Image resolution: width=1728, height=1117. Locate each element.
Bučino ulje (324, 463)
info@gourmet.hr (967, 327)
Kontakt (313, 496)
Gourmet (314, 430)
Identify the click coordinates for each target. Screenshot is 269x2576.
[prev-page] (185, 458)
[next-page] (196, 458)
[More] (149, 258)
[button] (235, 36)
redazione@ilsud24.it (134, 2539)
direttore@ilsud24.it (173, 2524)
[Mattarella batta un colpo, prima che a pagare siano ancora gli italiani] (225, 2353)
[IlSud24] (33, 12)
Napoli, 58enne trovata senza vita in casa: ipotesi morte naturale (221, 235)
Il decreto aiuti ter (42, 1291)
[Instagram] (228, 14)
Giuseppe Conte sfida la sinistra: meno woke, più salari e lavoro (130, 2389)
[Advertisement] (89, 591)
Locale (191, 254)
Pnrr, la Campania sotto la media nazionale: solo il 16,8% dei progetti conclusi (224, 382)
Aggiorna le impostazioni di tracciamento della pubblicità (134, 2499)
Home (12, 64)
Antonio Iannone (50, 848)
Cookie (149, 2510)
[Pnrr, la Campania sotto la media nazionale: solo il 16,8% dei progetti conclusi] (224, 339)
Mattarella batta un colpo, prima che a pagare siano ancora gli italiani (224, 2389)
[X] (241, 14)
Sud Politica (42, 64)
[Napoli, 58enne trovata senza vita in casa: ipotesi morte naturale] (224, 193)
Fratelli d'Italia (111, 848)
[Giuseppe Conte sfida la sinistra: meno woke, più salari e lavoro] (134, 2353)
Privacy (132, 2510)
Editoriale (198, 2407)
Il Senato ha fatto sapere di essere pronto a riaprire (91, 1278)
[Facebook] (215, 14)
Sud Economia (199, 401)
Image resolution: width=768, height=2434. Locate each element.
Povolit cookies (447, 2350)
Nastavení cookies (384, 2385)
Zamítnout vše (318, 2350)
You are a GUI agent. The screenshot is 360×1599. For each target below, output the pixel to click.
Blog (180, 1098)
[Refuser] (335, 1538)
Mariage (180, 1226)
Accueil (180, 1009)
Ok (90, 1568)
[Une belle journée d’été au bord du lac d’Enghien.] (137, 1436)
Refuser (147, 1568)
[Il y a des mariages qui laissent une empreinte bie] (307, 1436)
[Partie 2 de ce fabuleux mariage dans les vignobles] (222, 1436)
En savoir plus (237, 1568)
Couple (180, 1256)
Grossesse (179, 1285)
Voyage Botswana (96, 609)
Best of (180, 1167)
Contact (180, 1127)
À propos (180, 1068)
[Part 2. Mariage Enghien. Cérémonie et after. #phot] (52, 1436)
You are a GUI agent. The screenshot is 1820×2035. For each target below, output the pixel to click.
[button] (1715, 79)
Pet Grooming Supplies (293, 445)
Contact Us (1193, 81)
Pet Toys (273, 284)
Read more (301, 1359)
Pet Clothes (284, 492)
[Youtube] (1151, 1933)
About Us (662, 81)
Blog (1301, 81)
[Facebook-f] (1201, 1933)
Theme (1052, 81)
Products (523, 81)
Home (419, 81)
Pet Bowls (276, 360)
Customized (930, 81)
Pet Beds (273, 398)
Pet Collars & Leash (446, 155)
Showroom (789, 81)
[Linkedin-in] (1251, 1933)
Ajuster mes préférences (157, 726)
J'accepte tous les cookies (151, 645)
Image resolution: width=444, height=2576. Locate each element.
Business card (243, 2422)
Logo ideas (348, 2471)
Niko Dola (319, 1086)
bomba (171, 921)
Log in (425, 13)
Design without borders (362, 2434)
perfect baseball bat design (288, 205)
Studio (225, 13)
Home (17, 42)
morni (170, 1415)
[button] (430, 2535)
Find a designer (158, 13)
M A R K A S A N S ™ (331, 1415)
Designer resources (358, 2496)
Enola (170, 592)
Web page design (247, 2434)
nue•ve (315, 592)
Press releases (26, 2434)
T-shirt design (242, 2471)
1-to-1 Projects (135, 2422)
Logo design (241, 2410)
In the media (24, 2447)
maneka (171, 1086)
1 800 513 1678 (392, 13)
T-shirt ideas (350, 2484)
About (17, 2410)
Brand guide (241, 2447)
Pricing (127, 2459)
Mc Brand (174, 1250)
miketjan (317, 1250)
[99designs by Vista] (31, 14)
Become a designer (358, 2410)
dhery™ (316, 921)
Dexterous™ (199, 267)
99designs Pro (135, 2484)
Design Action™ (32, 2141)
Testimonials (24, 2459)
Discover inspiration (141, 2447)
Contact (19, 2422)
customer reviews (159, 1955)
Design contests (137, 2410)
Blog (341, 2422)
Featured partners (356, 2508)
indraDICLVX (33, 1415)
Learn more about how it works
○ ○ ○ ○ ○
# Task goal
Please transcribe only the lines in the records above running from the line that has "Niko Dola (319, 1086)" through the line that has "Mc Brand (174, 1250)", both included, exactly as they appear.

# Written answer
Niko Dola (319, 1086)
bomba (171, 921)
Log in (425, 13)
Design without borders (362, 2434)
perfect baseball bat design (288, 205)
Studio (225, 13)
Home (17, 42)
morni (170, 1415)
[button] (430, 2535)
Find a designer (158, 13)
M A R K A S A N S ™ (331, 1415)
Designer resources (358, 2496)
Enola (170, 592)
Web page design (247, 2434)
nue•ve (315, 592)
Press releases (26, 2434)
T-shirt design (242, 2471)
1-to-1 Projects (135, 2422)
Logo design (241, 2410)
In the media (24, 2447)
maneka (171, 1086)
1 800 513 1678 (392, 13)
T-shirt ideas (350, 2484)
About (17, 2410)
Brand guide (241, 2447)
Pricing (127, 2459)
Mc Brand (174, 1250)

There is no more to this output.